Fletcher Bridge Comes Down After 40 Years of Shaky Traffic

Tue March 16, 2004 - Southeast Edition
Gwenyth Laird Pernie

Demolition of the U.S. 25 bridge crossing I-26 near Fletcher, NC, began last month.

The 40-year-old, 69 ft. (21 m) wide, five-lane bridge will be replaced with a new 93 ft. (28.3m), 7 in. (17.7 cm) bridge with two through lanes and a turning lane in each direction. There also will be 5.5 ft. (1.68 m) wide sidewalks on each side and wider than normal shoulders for emergency pull-off or future expansion.

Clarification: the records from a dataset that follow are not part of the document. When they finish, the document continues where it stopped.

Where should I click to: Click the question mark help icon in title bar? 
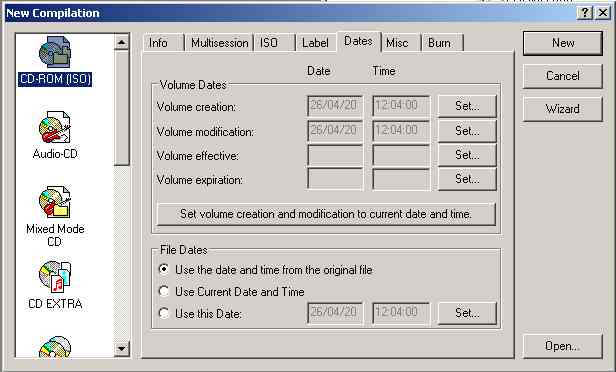pyautogui.click(x=585, y=13)
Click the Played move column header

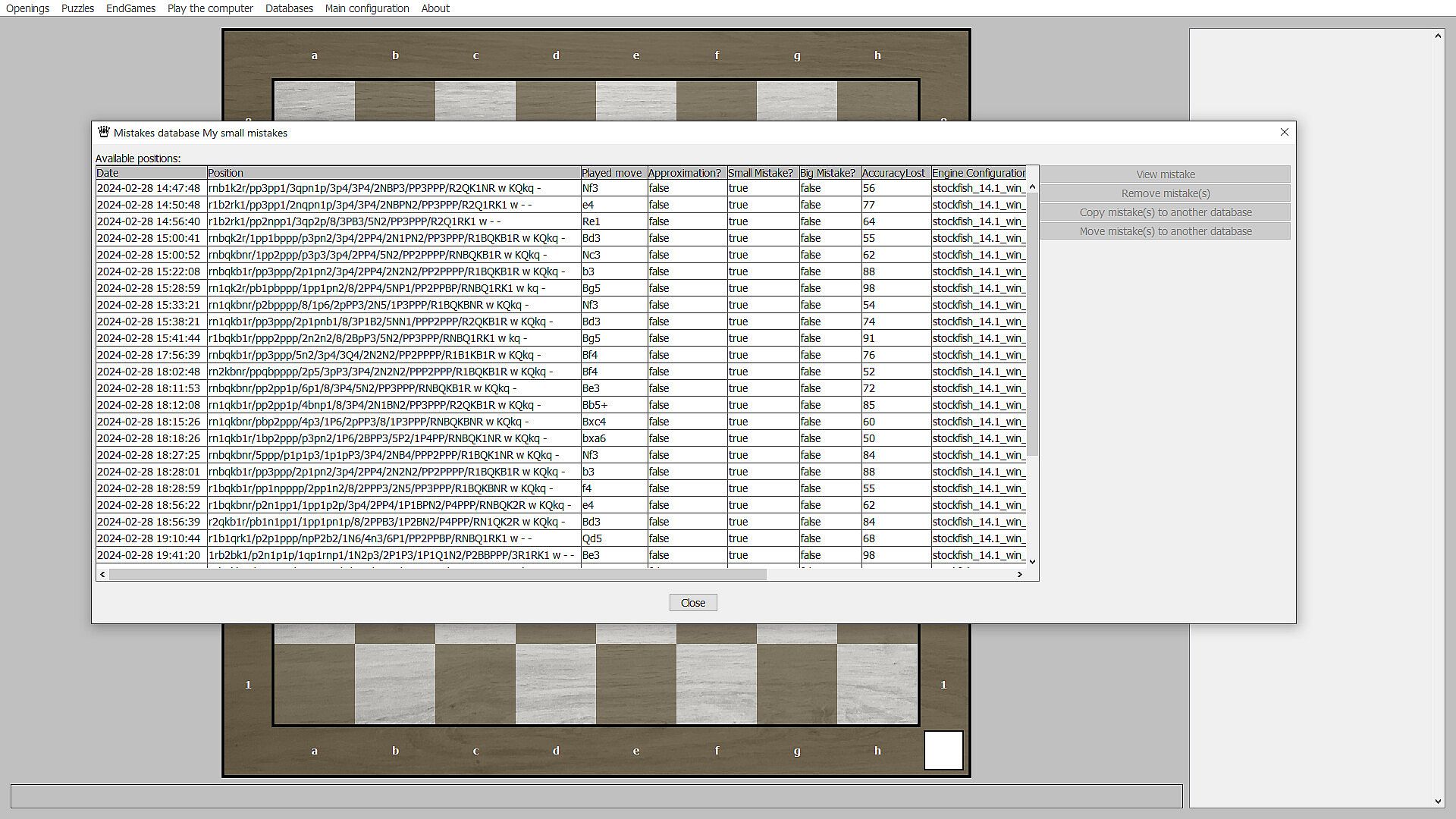(611, 173)
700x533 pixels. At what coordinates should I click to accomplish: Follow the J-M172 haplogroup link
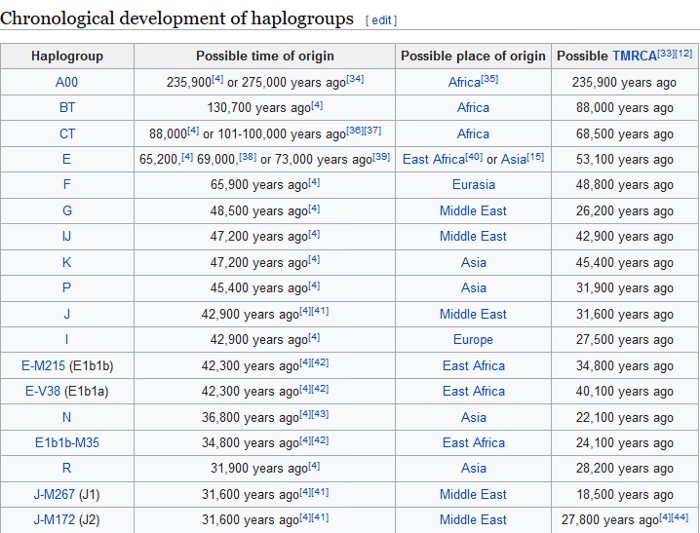tap(53, 520)
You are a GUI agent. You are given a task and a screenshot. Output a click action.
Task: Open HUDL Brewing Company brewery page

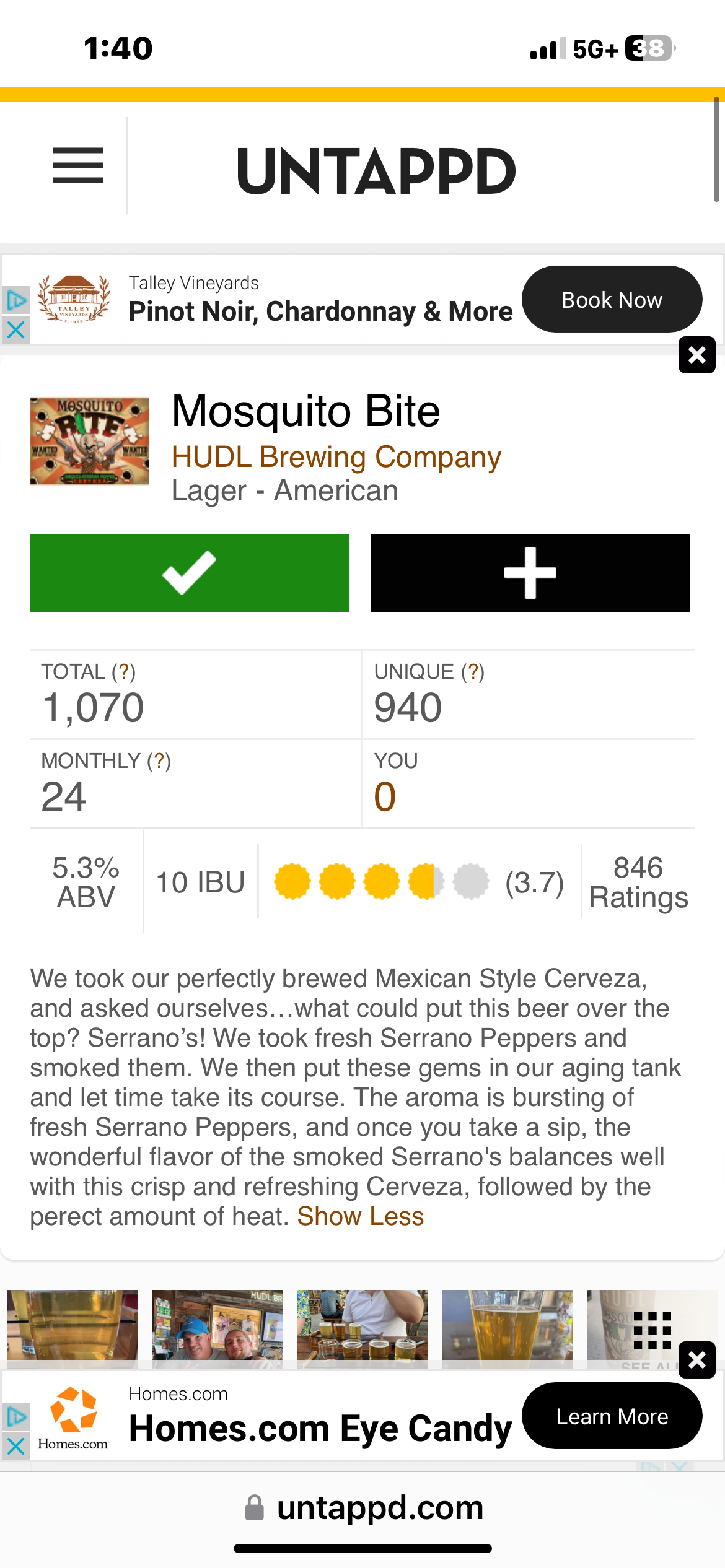[x=336, y=457]
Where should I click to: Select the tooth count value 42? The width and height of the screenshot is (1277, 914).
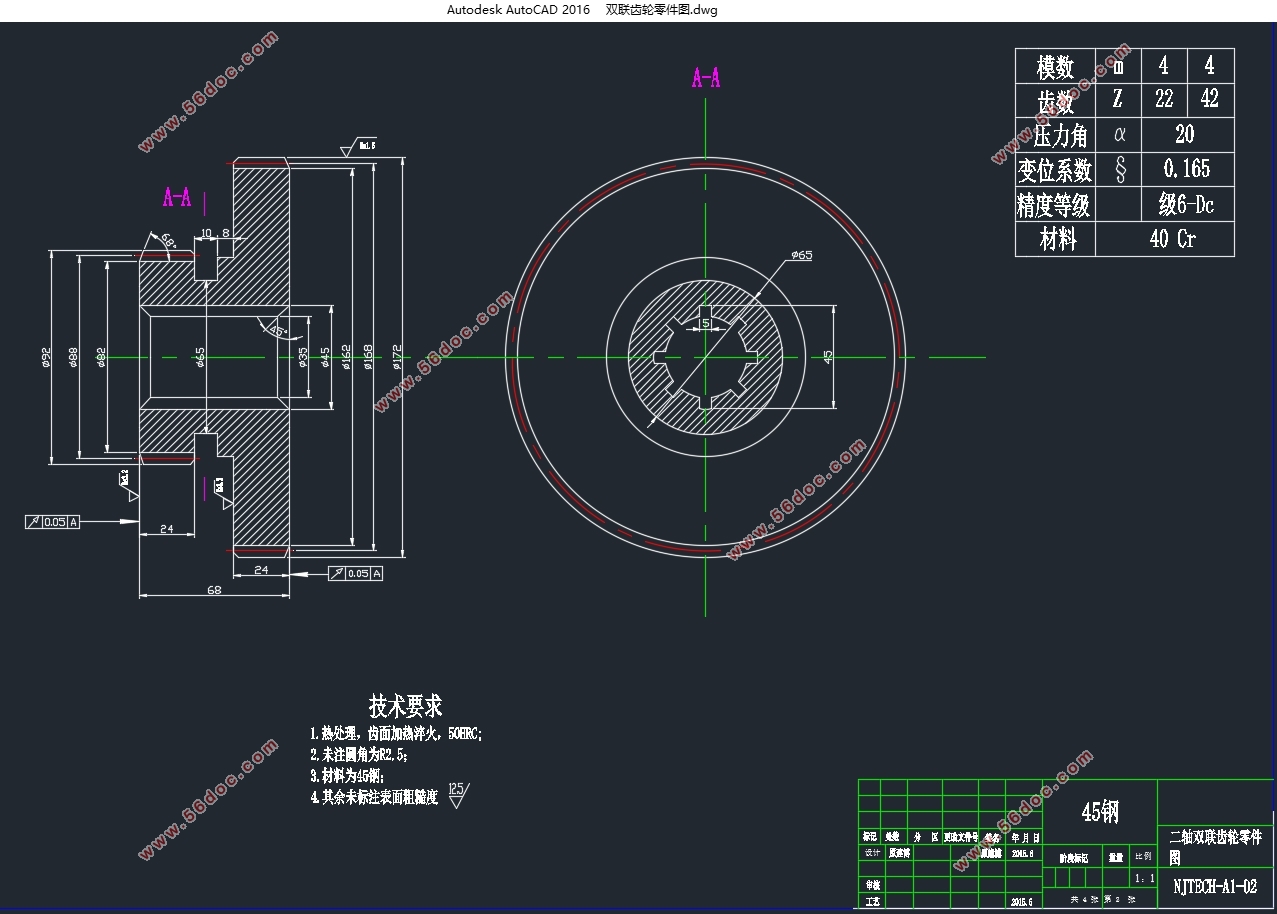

Business growth and increased traffic at the U.S. 25/I-26 interchange, along with the old bridge vibrating when heavy tractor trailers crossed it or traffic stopped on it, initiated the need to replace the bridge.

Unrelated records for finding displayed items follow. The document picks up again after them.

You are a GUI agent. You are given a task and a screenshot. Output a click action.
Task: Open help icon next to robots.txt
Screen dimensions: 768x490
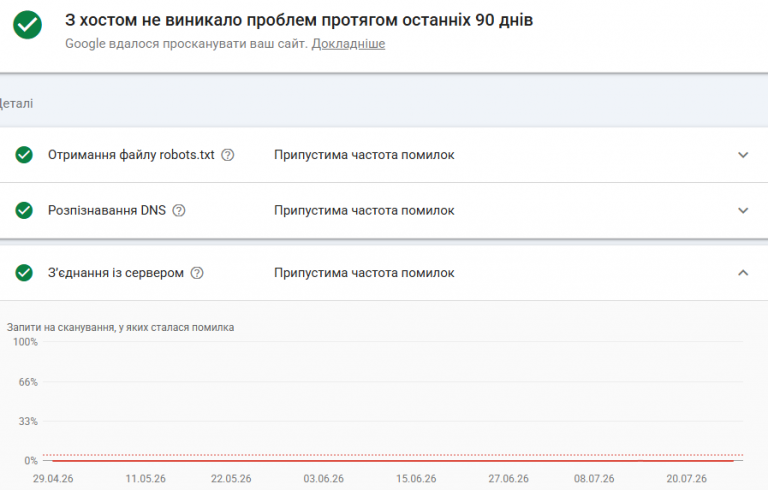pyautogui.click(x=228, y=155)
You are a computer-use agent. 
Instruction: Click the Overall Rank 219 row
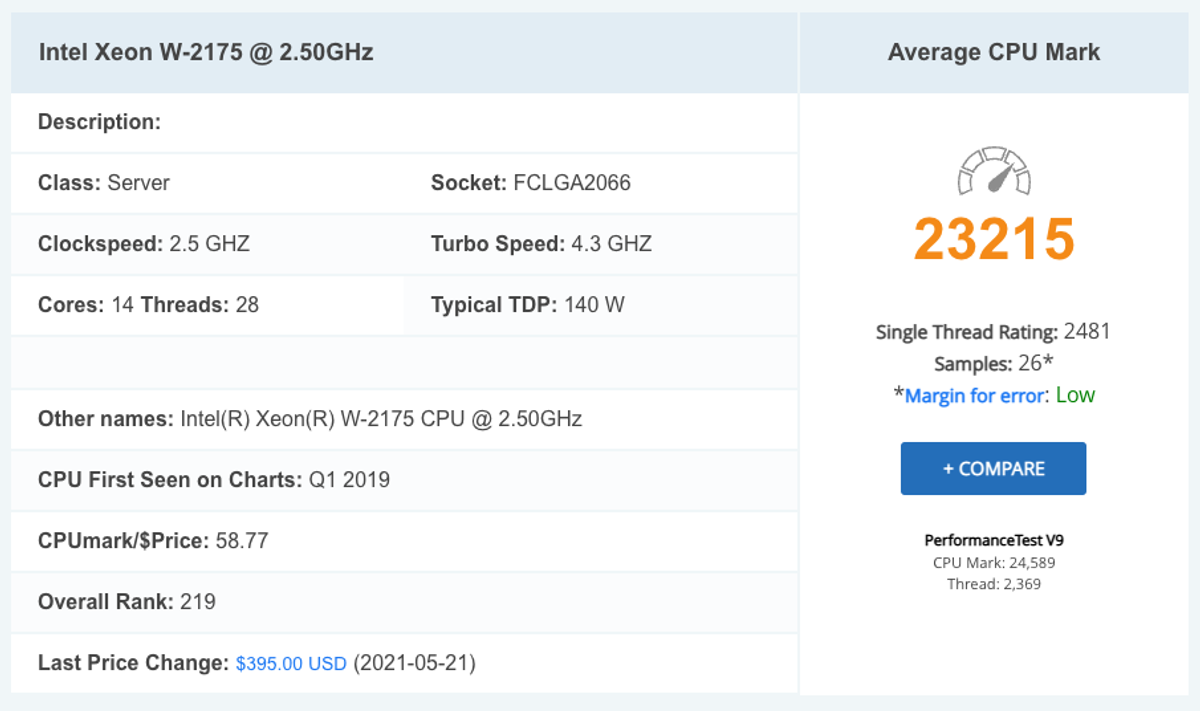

The bridge project is estimated to take three years and is part of a $22.2 million project to widen 3.9 mi. (6.3 km) of U.S. 25 from the new bridge south to Brookside Camp Road.

Taylor & Murphy Construction, Asheville, NC, is the subcontractor for the bridge demolition, removal and construction. John Herrin is the project manager.

According to Herrin, rather than demolishing the entire bridge at one time, the company implemented a removal-controlled operation, where portions of the bridge are systematically removed and cleaned up.

“The biggest challenge to this project will be removing and constructing the bridge around the public in a safe matter –– all while working on top of an interstate. [It’s] like working over a NASCAR track with anything but cheering crowds,” Herrin said. “It is a very dangerous job and we must make sure no unknowns happen in the process.

“The removal-controlled operation of bridge demolition will also allow us to reduce the impact on traffic,” Herrin explained. “Minimizing the impact on traffic was crucial in the planning of this project and, in fact, a restriction in the NCDOT contract specified that any work being done that might impact traffic on either U.S. 25 or I-26 must be done at night, between 9 p.m. and 6 a.m., which meant that the majority of the work was done at night when temperatures were well below freezing.”

According to Roger Hamilton, NCDOT transportation technician, just prior to the night time demolition, traffic passing along I-26 was re-routed up the off ramps and down ramps at the intersection of U.S. 25.

“The first step in the demolition involved sawing the joint down the center of the existing bridge and removing the two northbound lanes,” Hamilton said. “On the first night, the deck on the eastbound I-26 side of the bridge was crushed. The second night the steel girders were removed. On the third night the deck of the westbound I-26 side was crushed and, on the forth night, that side’s steel girders were removed. A fifth night was required to tear down the substructure of the bridge.

“Due to weather problems, it took a total of two weeks to complete the demolition of the one half of the bridge,” Hamilton said. “The three remaining previously southbound lanes of the bridge will be open during the day to traffic. When the northbound lanes construction is complete, the southbound lanes will be removed and reconstructed.”

A Volvo EC 290 hydraulic excavator mounted on a BTI MP40 processor was rented from L.B. Smith for demolition of the bridge.

LB Smith, located in Arden, NC, is a distributor of Volvo Construction Equipment North America, of Asheville, NC. According to Steve Brown, sales representative of LB Smith, this processor weighs 77,000 lbs. and has the ability to use three different jaws.

“The cracking jaws were used to saw the roadway from the deck, cutting away the concrete, the shear jaws were used to cut the rebar steel, and the pulverizer jaw was used to pulverize the concrete and recycle it,” Brown said.

According to Herrin, an estimated 500 cu. yds. (382 cu m) of bridge will be removed from the bridge deck and substructure upon completion.

“The debris will be salvaged out,” Herrin said, “and the remaining concrete will be utilized in a fill operation.”

“Overall, the first half of the demolition of the U.S. 25 bridge went smoothly.” Hamilton said. “Our biggest concern was the traffic, but with the cooperation of the local police for traffic control all went smoothly.”